▶ _The problem_:
Copy out the records again. Change nothing.

*** Begin section ***

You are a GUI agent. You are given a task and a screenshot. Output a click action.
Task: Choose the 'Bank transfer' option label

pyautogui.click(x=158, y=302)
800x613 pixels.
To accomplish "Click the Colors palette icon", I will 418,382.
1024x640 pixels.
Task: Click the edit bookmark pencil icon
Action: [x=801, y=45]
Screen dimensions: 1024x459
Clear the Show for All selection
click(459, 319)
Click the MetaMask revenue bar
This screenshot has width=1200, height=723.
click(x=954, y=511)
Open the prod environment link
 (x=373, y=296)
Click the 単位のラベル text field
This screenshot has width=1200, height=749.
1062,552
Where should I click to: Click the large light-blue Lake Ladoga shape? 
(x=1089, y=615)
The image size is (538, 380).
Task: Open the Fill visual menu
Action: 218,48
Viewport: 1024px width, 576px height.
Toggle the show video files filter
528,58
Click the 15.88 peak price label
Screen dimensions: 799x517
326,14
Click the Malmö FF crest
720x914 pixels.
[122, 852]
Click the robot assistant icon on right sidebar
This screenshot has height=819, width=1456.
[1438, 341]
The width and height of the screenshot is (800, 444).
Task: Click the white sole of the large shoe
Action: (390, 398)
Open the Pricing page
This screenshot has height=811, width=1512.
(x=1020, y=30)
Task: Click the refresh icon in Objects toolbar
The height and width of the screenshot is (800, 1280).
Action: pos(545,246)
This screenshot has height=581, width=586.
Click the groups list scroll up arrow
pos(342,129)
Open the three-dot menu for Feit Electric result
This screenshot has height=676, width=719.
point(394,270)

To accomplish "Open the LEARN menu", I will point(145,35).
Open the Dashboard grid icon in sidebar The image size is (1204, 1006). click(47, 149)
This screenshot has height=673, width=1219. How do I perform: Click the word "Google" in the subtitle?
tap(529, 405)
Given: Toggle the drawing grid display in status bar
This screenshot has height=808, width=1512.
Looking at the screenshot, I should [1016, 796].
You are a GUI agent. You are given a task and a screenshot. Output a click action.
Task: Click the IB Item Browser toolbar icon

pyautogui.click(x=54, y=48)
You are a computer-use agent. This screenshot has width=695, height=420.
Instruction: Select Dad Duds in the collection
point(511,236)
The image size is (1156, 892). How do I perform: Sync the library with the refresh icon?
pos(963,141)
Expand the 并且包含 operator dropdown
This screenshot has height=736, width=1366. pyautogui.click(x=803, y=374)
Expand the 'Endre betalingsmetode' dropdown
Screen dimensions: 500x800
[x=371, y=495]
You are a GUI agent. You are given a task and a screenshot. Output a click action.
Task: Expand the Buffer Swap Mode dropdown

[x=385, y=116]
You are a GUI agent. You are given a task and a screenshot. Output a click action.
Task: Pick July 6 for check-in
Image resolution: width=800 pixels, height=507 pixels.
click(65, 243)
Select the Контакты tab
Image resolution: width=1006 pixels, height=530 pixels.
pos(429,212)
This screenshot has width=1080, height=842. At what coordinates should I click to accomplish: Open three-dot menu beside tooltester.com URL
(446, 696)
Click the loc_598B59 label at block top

*** End section ***

▶ _Response to the task_:
You are a GUI agent. You are given a task and a screenshot. Output a click action.
Task: Choose the 'Bank transfer' option label

pyautogui.click(x=158, y=302)
800x613 pixels.
To accomplish "Click the Colors palette icon", I will 418,382.
1024x640 pixels.
Task: Click the edit bookmark pencil icon
Action: [x=801, y=45]
Screen dimensions: 1024x459
Clear the Show for All selection
click(459, 319)
Click the MetaMask revenue bar
This screenshot has width=1200, height=723.
click(x=954, y=511)
Open the prod environment link
 (x=373, y=296)
Click the 単位のラベル text field
This screenshot has width=1200, height=749.
1062,552
Where should I click to: Click the large light-blue Lake Ladoga shape? 
(x=1089, y=615)
The image size is (538, 380).
Task: Open the Fill visual menu
Action: 218,48
Viewport: 1024px width, 576px height.
Toggle the show video files filter
528,58
Click the 15.88 peak price label
Screen dimensions: 799x517
326,14
Click the Malmö FF crest
720x914 pixels.
[122, 852]
Click the robot assistant icon on right sidebar
This screenshot has height=819, width=1456.
[1438, 341]
The width and height of the screenshot is (800, 444).
Task: Click the white sole of the large shoe
Action: (390, 398)
Open the Pricing page
This screenshot has height=811, width=1512.
(x=1020, y=30)
Task: Click the refresh icon in Objects toolbar
The height and width of the screenshot is (800, 1280).
Action: pos(545,246)
This screenshot has height=581, width=586.
Click the groups list scroll up arrow
pos(342,129)
Open the three-dot menu for Feit Electric result
This screenshot has height=676, width=719.
point(394,270)

To accomplish "Open the LEARN menu", I will point(145,35).
Open the Dashboard grid icon in sidebar The image size is (1204, 1006). click(47, 149)
This screenshot has height=673, width=1219. How do I perform: Click the word "Google" in the subtitle?
tap(529, 405)
Given: Toggle the drawing grid display in status bar
This screenshot has height=808, width=1512.
Looking at the screenshot, I should [1016, 796].
You are a GUI agent. You are given a task and a screenshot. Output a click action.
Task: Click the IB Item Browser toolbar icon

pyautogui.click(x=54, y=48)
You are a computer-use agent. This screenshot has width=695, height=420.
Instruction: Select Dad Duds in the collection
point(511,236)
The image size is (1156, 892). How do I perform: Sync the library with the refresh icon?
pos(963,141)
Expand the 并且包含 operator dropdown
This screenshot has height=736, width=1366. pyautogui.click(x=803, y=374)
Expand the 'Endre betalingsmetode' dropdown
Screen dimensions: 500x800
[x=371, y=495]
You are a GUI agent. You are given a task and a screenshot. Output a click action.
Task: Expand the Buffer Swap Mode dropdown

[x=385, y=116]
You are a GUI agent. You are given a task and a screenshot. Output a click action.
Task: Pick July 6 for check-in
Image resolution: width=800 pixels, height=507 pixels.
click(65, 243)
Select the Контакты tab
Image resolution: width=1006 pixels, height=530 pixels.
pos(429,212)
This screenshot has width=1080, height=842. At what coordinates should I click to accomplish: Open three-dot menu beside tooltester.com URL
(446, 696)
Click the loc_598B59 label at block top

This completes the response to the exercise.